Falsche Freunde

Die Definition von „Freund“ hat sich in den letzten Jahren dramatisch verändert.

Vor ein paar Tagen war ich in einem Restaurant, das auf seiner Karte einen interessanten Hinweis abgedruckt hatte. „Zeig mit deinem Handy, dass du unser Freund bist, und du bekommst 10% Rabatt“. Während Sixt dafür Stress bekommt, dass sie für die Stimme zum Erhalt von Tegel Gutscheine verteilen, ist käufliche Freundschaft offenbar kein Problem.

Was den Wert des Wortes „Freund“ extrem abwertet. Eigentlich ist es das Wertvollste, was es im Zwischenmenschlichen gibt. Denn Freunde sucht man sich selbst aus. Man kann, muss aber nicht befreundet sein. Für 10% auf einen Burger eine Freundschaft kaufen? Wer lässt sich damit ködern, außer, „Freund“ ist bedeutungslos?

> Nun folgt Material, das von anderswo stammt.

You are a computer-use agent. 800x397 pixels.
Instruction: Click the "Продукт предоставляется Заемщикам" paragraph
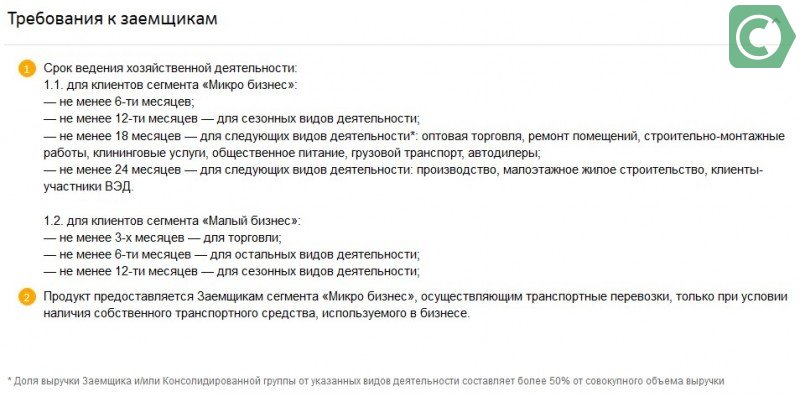point(415,296)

„Freund“ ist offenbar zur reinen Zähleinheit verkommen für spontane oder momentane Stimmungen. Oder für Rabatt auf Burger. So gesehen bin ich offenbar ein armes Schwein, denn die Zahl meiner Freunde ist sehr überschaubar. Allerdings würde ich meine Freundschaft nicht für 10% auf einen Burger hergeben. Außerdem ist es mir wichtig, dass ich meine Freunde nicht nur als Klick, sondern persönlich kenne.